Problem requirements: Rewrite every line of the items below with "width and height" changed to "size" and everything else kept as it is, leaving out the pictures.

Extracted records:
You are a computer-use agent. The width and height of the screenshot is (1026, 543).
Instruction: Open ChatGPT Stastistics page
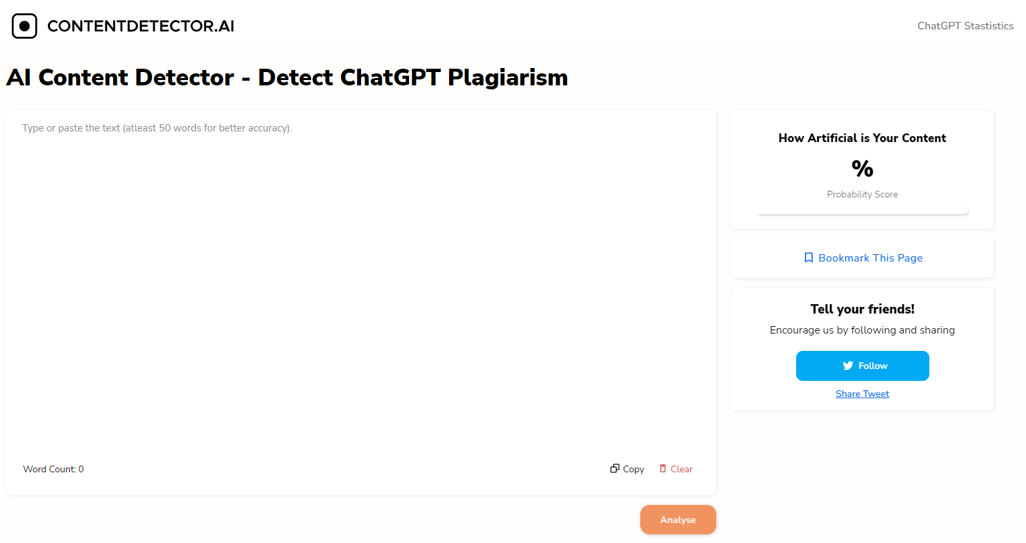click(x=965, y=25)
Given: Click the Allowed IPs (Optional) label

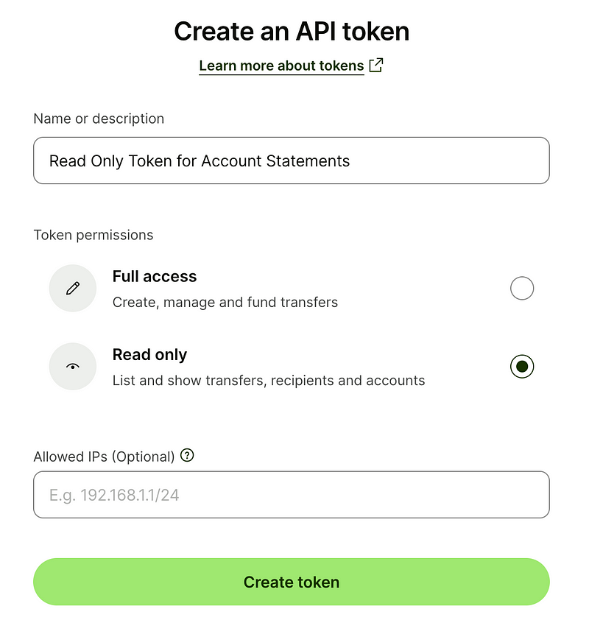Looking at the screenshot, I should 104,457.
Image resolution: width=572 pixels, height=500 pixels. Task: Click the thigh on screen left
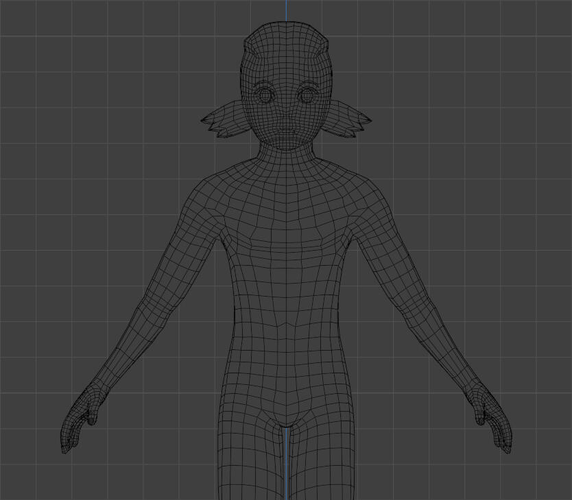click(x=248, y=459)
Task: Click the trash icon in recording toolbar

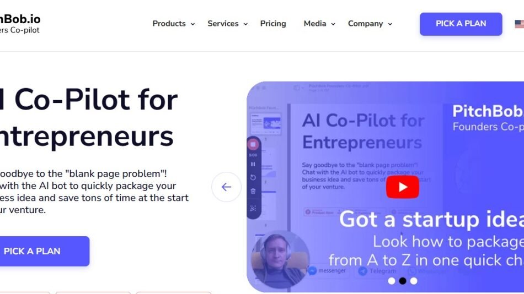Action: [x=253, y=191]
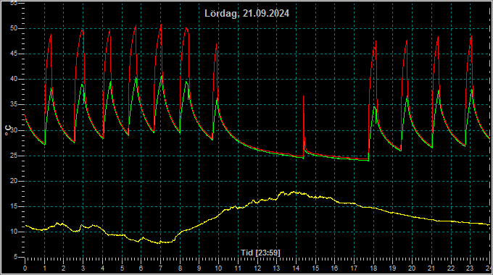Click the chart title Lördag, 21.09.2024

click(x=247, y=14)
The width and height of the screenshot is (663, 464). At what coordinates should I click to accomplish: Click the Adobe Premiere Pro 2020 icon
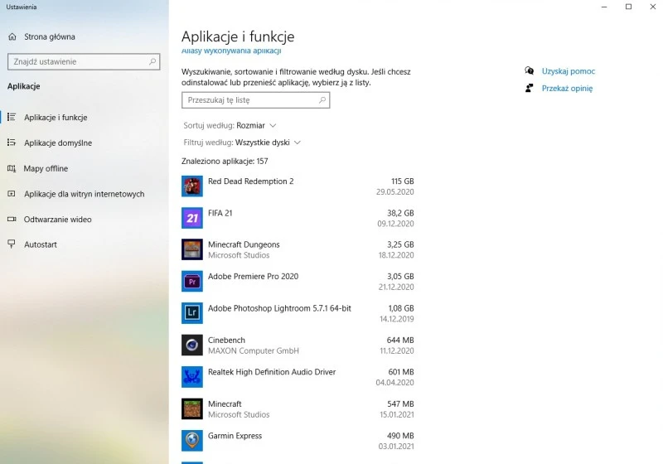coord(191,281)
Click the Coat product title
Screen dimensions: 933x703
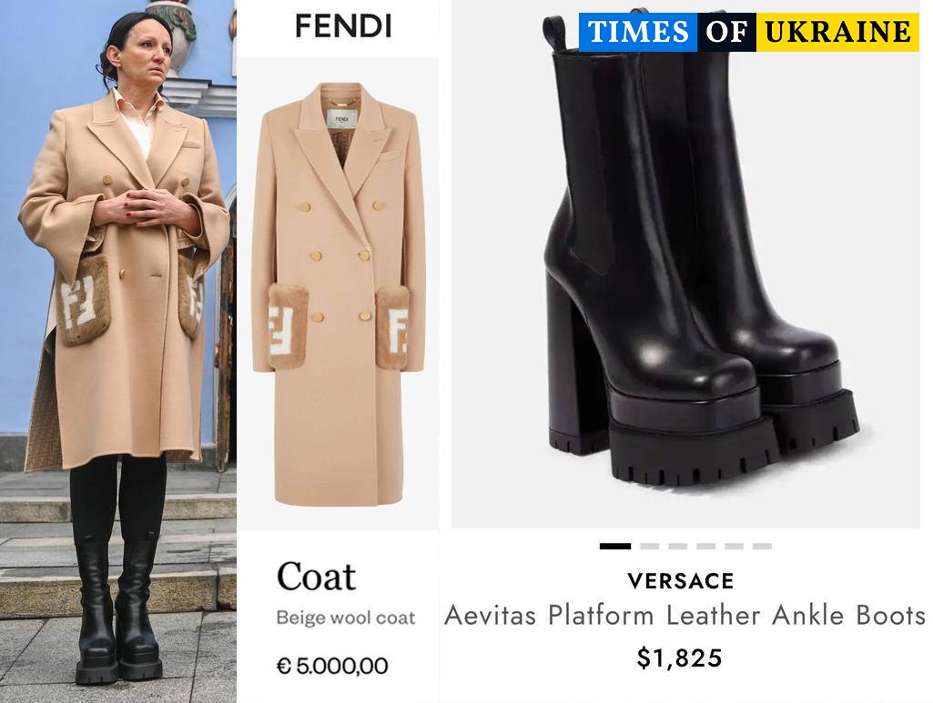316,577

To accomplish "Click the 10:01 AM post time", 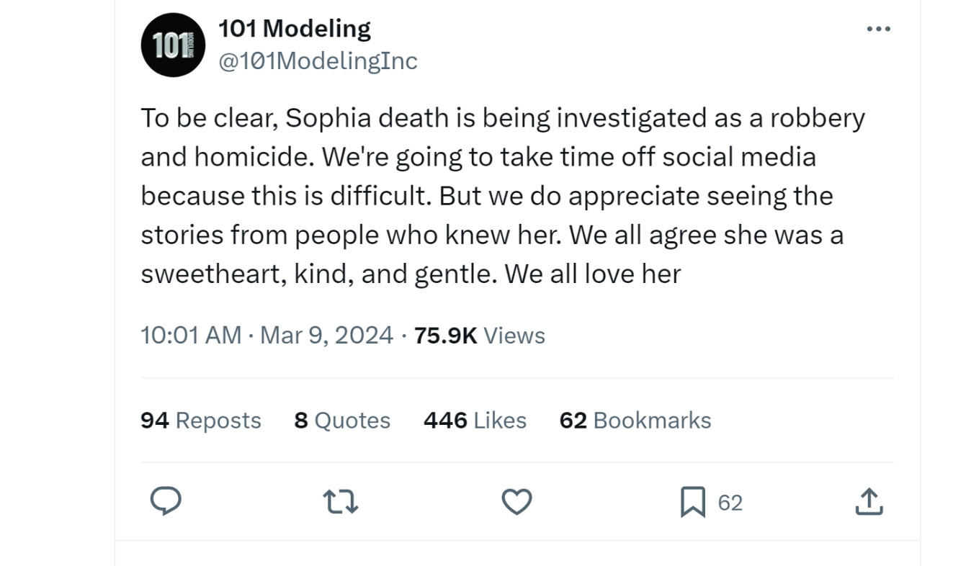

Result for this task:
You are a computer-use agent. The size of the screenshot is (1026, 543).
Instruction: Open ChatGPT Stastistics page
click(x=965, y=25)
Given: Click the Allowed IPs (Optional) label

Looking at the screenshot, I should 104,457.
Image resolution: width=572 pixels, height=500 pixels. Task: Click the thigh on screen left
click(x=248, y=459)
Task: Click the trash icon in recording toolbar

Action: [x=253, y=191]
Click the chart title Lördag, 21.09.2024

click(x=247, y=14)
The size of the screenshot is (663, 464). At what coordinates should I click to accomplish: Click the Adobe Premiere Pro 2020 icon
coord(191,281)
Click the Coat product title
Screen dimensions: 933x703
316,577

To accomplish "Click the 10:01 AM post time", 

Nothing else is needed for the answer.